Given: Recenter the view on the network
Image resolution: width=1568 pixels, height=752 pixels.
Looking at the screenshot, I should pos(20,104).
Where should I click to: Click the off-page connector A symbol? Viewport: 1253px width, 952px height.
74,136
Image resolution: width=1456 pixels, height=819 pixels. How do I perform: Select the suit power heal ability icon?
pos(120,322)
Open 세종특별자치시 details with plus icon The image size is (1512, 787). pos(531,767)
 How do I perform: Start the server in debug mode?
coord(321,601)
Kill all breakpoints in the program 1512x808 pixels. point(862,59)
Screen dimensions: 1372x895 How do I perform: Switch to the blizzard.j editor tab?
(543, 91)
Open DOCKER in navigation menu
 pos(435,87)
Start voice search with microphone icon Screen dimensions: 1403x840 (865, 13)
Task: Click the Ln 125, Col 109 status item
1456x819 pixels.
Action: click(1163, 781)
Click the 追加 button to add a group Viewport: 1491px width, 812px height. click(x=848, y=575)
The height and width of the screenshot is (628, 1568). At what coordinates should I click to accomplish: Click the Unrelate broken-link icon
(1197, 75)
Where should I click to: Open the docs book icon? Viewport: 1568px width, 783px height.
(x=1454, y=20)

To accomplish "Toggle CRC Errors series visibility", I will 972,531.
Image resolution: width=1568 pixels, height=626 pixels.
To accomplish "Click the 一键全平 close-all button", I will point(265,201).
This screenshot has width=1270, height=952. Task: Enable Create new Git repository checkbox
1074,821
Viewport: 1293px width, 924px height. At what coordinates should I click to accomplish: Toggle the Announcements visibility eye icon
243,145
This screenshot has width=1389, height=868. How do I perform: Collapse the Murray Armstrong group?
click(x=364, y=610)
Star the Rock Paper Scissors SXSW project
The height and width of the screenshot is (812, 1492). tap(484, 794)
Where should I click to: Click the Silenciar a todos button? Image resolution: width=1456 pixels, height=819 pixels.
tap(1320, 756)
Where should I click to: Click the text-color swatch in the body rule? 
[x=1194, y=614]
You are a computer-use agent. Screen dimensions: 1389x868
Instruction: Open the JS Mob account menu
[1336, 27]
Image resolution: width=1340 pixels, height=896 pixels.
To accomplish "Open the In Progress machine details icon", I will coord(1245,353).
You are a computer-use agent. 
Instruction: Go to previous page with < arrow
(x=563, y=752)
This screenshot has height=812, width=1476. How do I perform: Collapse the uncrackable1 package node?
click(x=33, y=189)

Task brief:
The reply should be nothing but the number of lines in the listing above that include "will".

Solution to this problem:
3